When it comes to free agency, the collective bargaining agreement of 1993 opened the door for player movement around the league.
Gone are the days of a player staying with a team virtually his entire career. And also departing through the revolving door is the institutional knowledge of traditions and history.
For an example, Baldinger points out this year’s Oakland team is different from 2012 with the departures of notable defensive players, such as defensive tackle Tommy Kelly and defensive end Richard Seymour.
“How much of a rivalry can there really be?” Baldinger said. “A lot of the young players, this is their first year with the Raiders, so they don’t understand. A lot of the guys they’re looking up to on that team weren’t on the team one or two years ago either. I think this movement of players has just kind of hurt the rivalries.”
Even Hemingway admits NFL rivalries have evolved over the decades.
“It’s changed over time,” Hemingway said. “A lot of things – rules and a lot of things – come into play when you talk about rivalries. You can tell by looking at film, you can tell it was like fighting out there. It’s changed from back then to now.”
With team allegiances often shifting at the end of player contracts, a question surrounds the importance of NFL rivalries and who takes it more seriously between players and fans.
Offensive lineman Donald Stephenson said a professional rivalry game is felt by players and fans.
“We feed off our fans and stuff like that, so if we know it’s a big game and they feel it’s a big game, it’s probably a big game,” Stephenson said. “I would say it’s both.”
But much like when asked to compare the intensity level, opinions once again vary among players.

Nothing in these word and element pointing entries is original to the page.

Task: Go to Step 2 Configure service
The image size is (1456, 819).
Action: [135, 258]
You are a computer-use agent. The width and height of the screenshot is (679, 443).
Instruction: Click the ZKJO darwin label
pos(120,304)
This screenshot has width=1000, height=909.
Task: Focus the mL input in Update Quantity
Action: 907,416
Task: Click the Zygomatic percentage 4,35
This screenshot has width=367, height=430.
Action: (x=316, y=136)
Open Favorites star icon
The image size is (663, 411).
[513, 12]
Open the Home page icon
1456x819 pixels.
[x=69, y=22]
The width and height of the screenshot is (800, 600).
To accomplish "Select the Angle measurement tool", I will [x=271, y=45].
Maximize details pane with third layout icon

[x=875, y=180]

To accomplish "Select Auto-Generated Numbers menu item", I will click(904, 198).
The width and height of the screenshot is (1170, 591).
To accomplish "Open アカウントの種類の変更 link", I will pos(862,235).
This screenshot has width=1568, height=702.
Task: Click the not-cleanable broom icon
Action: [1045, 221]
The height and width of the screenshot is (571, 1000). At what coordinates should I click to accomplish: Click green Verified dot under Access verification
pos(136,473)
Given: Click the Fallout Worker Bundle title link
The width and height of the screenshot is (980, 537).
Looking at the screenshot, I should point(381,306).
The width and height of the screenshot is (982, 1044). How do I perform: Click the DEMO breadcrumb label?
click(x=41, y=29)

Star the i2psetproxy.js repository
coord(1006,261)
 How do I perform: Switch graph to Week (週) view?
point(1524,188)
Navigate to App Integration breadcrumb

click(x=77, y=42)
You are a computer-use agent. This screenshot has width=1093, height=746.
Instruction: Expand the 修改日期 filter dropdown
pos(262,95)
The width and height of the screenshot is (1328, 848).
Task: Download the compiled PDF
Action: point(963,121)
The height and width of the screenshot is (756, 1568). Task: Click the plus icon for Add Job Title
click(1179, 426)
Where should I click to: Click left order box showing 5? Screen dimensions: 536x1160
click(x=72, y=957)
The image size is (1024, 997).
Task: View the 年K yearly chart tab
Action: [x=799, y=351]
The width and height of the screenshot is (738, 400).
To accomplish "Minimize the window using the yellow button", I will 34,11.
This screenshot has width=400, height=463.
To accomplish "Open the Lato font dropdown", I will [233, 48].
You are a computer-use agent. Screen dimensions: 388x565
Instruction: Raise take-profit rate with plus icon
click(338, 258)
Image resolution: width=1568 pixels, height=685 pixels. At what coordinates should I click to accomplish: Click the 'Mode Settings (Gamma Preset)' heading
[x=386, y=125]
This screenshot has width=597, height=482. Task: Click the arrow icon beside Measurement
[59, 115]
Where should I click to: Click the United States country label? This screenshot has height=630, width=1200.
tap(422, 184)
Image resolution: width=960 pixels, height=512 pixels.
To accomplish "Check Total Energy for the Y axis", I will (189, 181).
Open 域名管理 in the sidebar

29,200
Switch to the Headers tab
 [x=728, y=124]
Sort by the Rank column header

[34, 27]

“In this day and age where free agency is such a big deal, some people on certain teams that are rivals with other teams, they don’t get to experience it as much as the fans if you’re a lifelong Packers fans, a lifelong Chiefs fans,” Daniel said. “As a player, you don’t get to experience that as much as the fans do. So I think I would go with the fans probably a little bit more than the players.”
“The players are always going to want to win the game,” rookie quarterback Tyler Bray said. “But as far as the battle and rivalry goes, it’s kind of a fan thing. We’re going to go out there and compete the same against whomever, whether we’re scrimmaging each other or playing against another opponent.”
Still, also at play are annual bragging rights against an AFC West opponent.
“There’s a lot at stake for divisional bragging rights,” punter Dustin Colquitt said of Sunday’s game. “It’s a big deal, this is a big thing. I know it’s very important for the Hunt family. They’re both storied franchises and it’s going to be intense. It’s important to win this week.”
In the meantime, a once-heated Chiefs-Raiders rivalry has steadily dissolved since the turn of the century.
While Baldinger looks back at his playing days against the Raiders with fondness, he said the hype surrounding the matchup will now be pushed by the media.
“I don’t know if we’ll ever really have the Draconian type of emotions we had in the past with some of these games,” Baldinger said. “There will always be rivalries, but it will be more media driven than by the players.”
And to Hughes, the perceived loss of player intensity against a team he spent an NFL career holding in disdain is disappointing.
“It adds to the experience, it adds to the excitement to know that the hated Raiders are coming,” Hughes said. “The adrenaline flow, there’s something to be said about that. That factor missing has really impacted the game and I don’t like it.”